The Centre for School Mental Health and The Fourth R observed the day by taking the opportunity to host the Kairos Blanket Exercise. The Kairos Blanket Exercise is an interactive learning activity used by Mike Cywink, Student Mentor and Program Liaison for The Fourth R’s Uniting Our Nations in area schools and organizations as a teaching tool to demonstrate the historic and contemporary relationship between Indigenous and non-Indigenous peoples in Canada.

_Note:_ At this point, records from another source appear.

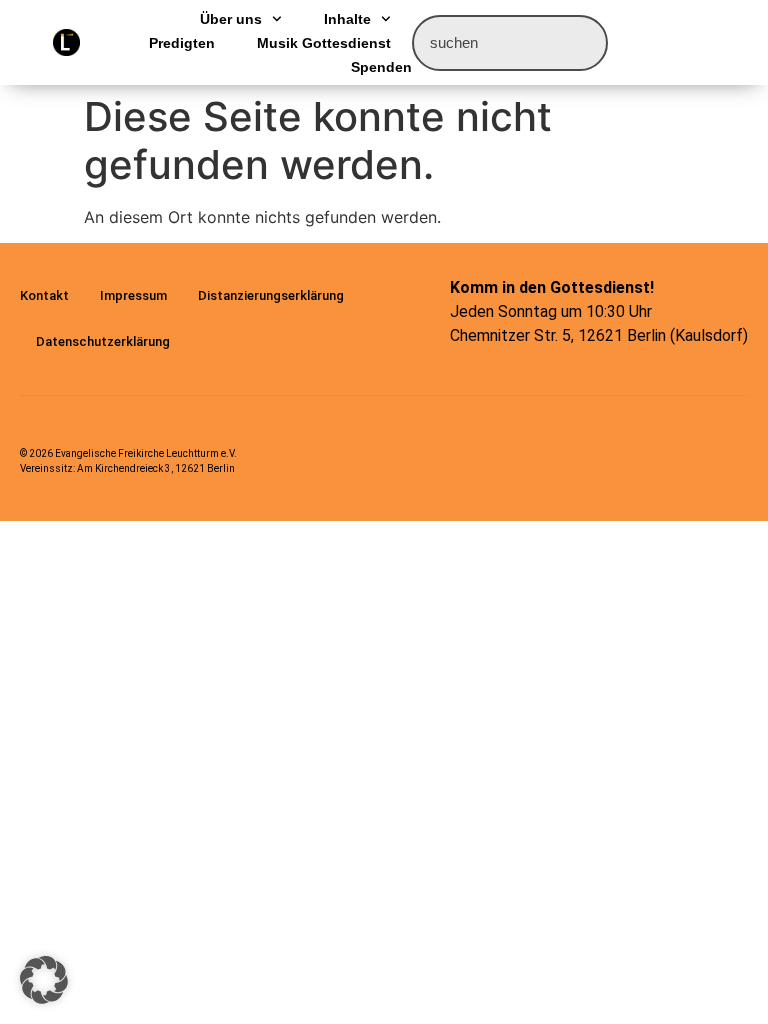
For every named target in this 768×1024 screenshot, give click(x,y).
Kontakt (44, 295)
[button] (44, 980)
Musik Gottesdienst (324, 43)
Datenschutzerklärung (103, 341)
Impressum (133, 295)
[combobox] (510, 43)
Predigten (182, 43)
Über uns (231, 19)
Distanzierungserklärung (271, 295)
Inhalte (347, 19)
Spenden (381, 67)
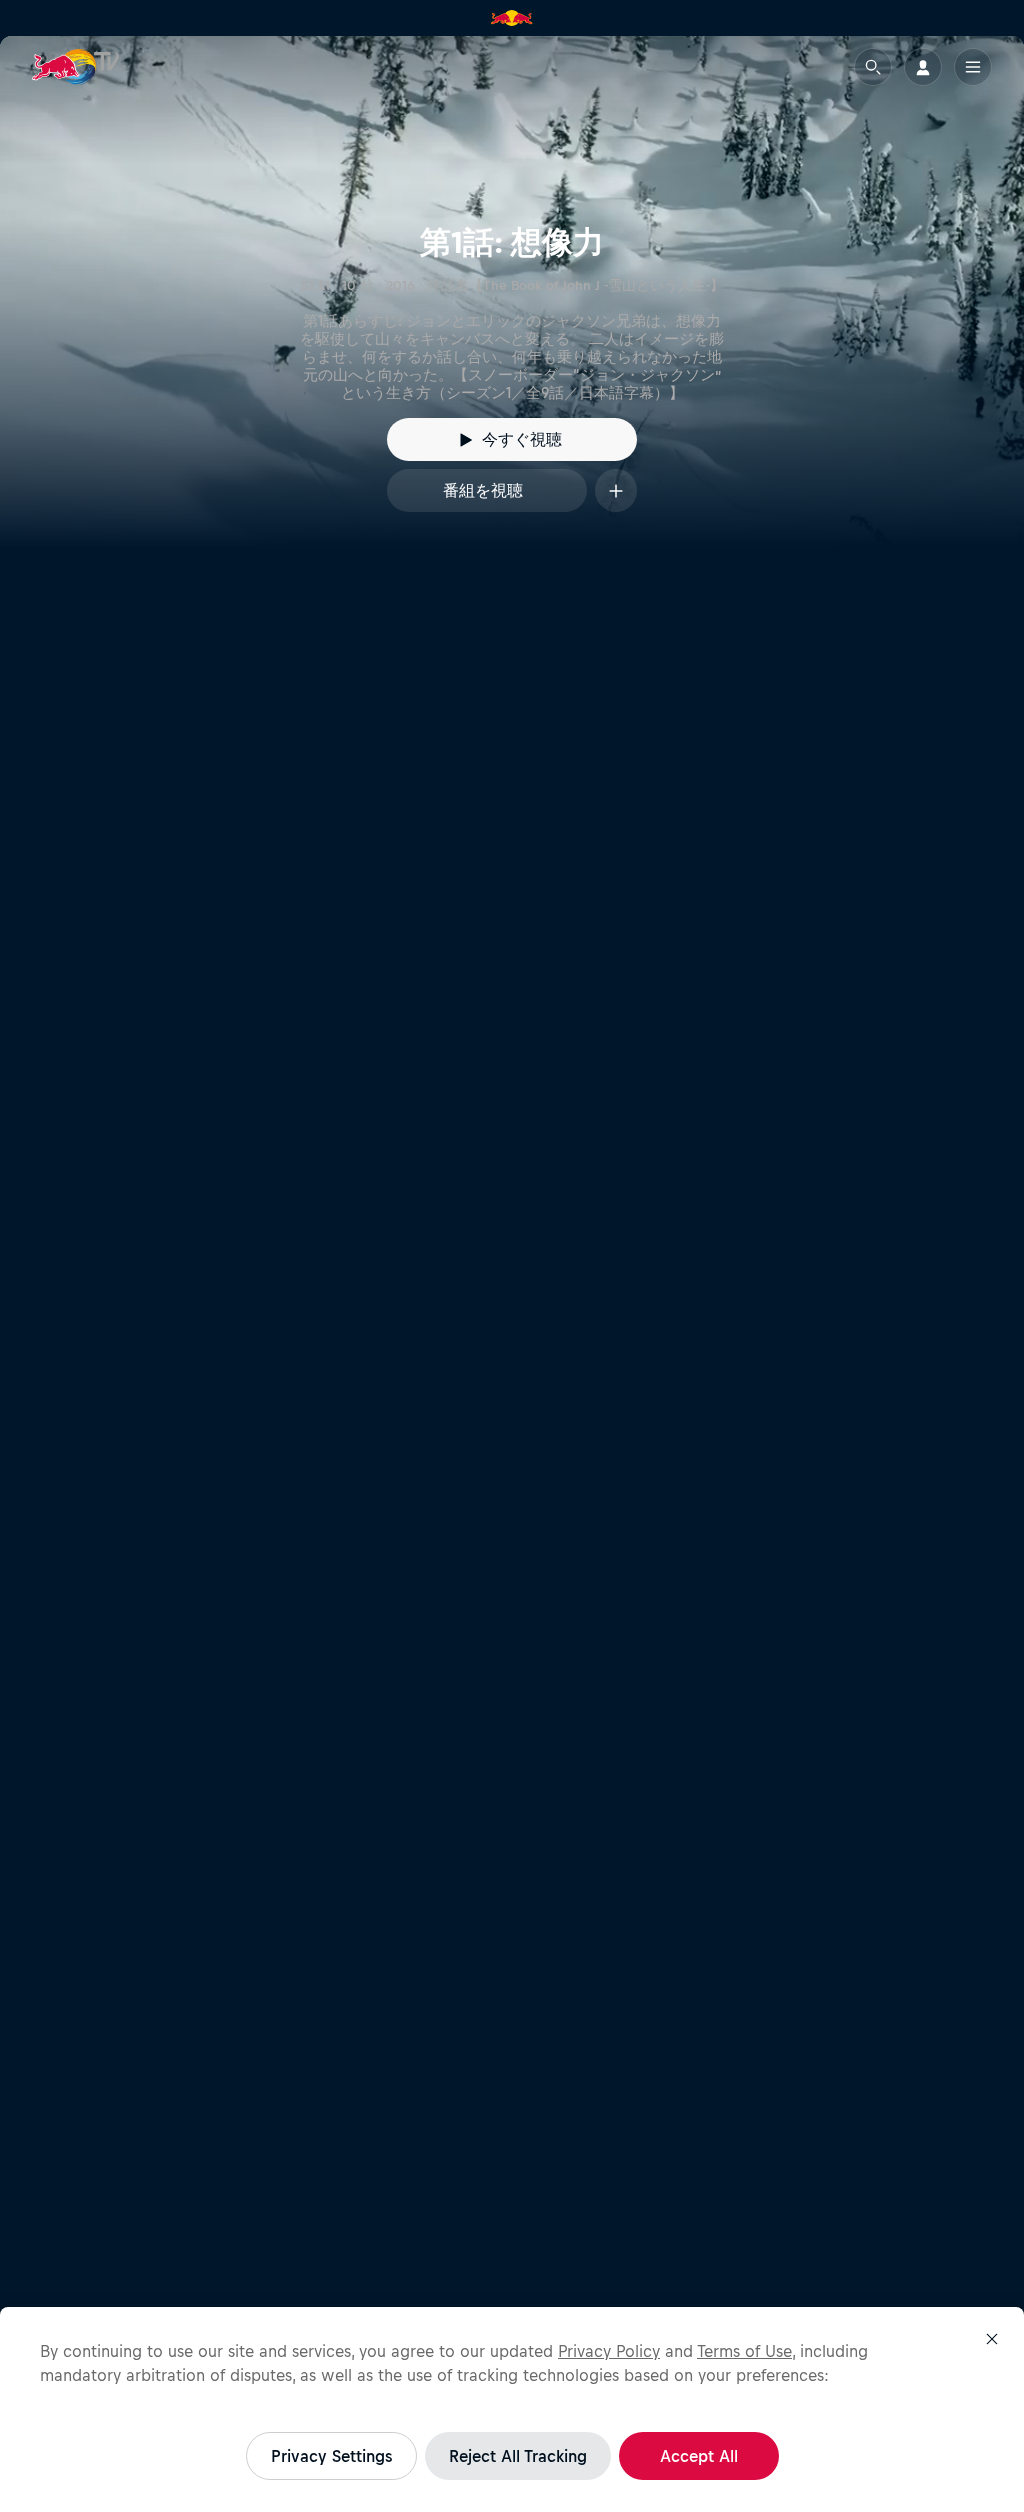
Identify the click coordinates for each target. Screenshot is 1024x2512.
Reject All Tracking (518, 2456)
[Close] (992, 2339)
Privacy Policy (609, 2351)
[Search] (873, 67)
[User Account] (923, 67)
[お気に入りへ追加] (616, 490)
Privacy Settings (331, 2456)
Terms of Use (744, 2351)
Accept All (699, 2456)
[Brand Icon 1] (512, 18)
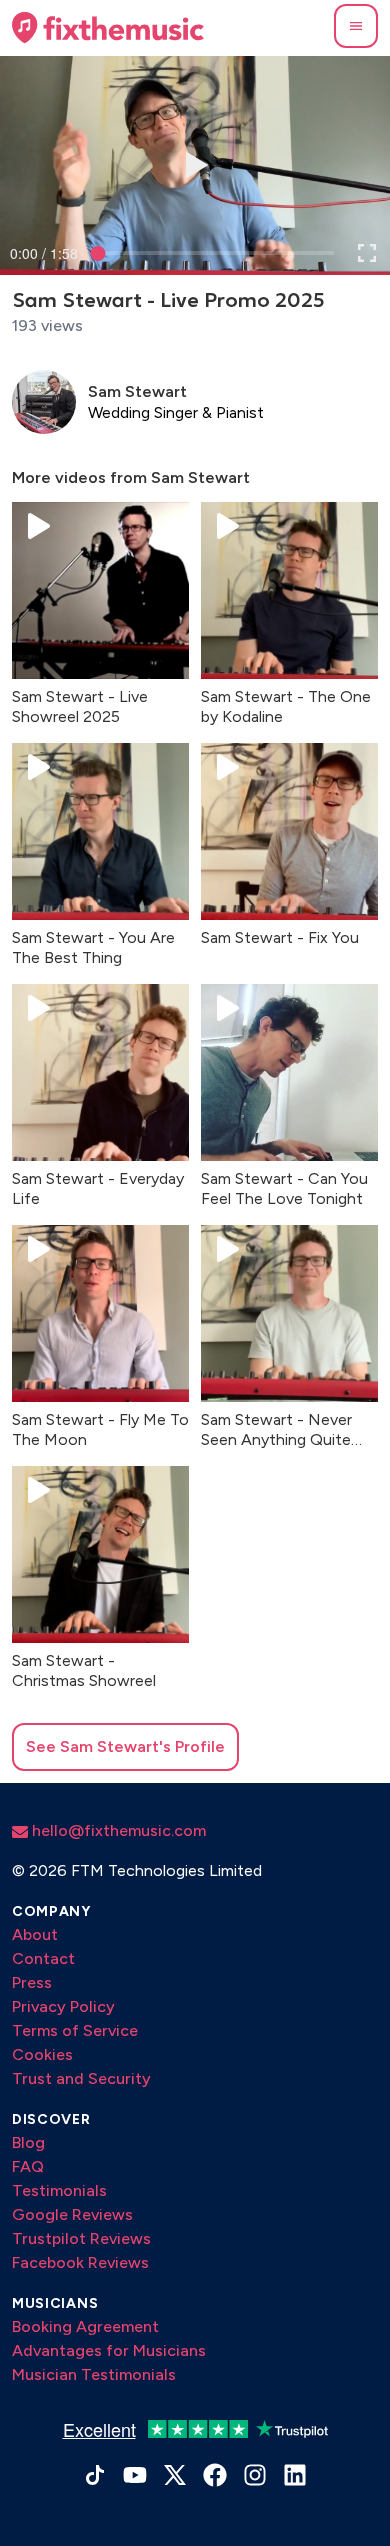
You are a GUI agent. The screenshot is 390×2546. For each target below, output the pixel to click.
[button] (356, 26)
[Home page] (108, 28)
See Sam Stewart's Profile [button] (125, 1746)
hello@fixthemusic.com (117, 1830)
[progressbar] (44, 253)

The exercise asks that participants take on the role of various Indigenous people in Canada. While standing on blankets that represent at first Turtle Island and then North America, participants walk step-by-step through the realities of pre-contact, treaty-making, colonization, and resistance in Canada. The leading facilitators play the role of narrator and European colonizers. Each member is directly involved in the activity through the distribution of reading scrolls and carrying cards which determine the outcomes of not only the participants acting as Indigenous people, but the thousands of others that have and continue to experience these traumas and hardships in reality. Participants become emotionally and intellectually engaged as the story advances. A smudging ceremony prior to the activity and debrief session following the exercise allow each of the respective attendees to confront the many emotions they may feel.
The development of the blanket exercise was reactive to the 1996 Report of the Royal Commission on Aboriginal Peoples (read more here). This document recommended education on Canadian-Indigenous history as one of the many key steps to reconciliation. The blanket activity covers over 500 years of history among these groups in a one and a half hour participatory workshop.
Cywink and Susan Dale, Program Development & Implementation Coordinator for The Fourth R facilitated the exercise with 30 participants comprised of staff, faculty, and students from the Faculty of Education. Mike and Susan have led this exercise many times under the request of teachers, students, trustees, and additional organizations in the London area. Although the exercise is a chance for participants to learn the true history and current relationships of Indigenous and non-Indigenous peoples, Mike reflects on the exercise as follows, "As a First Nation man, the blanket activity isn't a fun, enjoyable facilitating experience for me. The reason I do it, is because of the importance of the information, message and reality it presents. 90% of the time afterwards, participants are like "wow, I had no idea that happened." To move forward, we must have an understanding of each other, and part of that understanding is knowing the true history of Canada when it relates to First Nations people."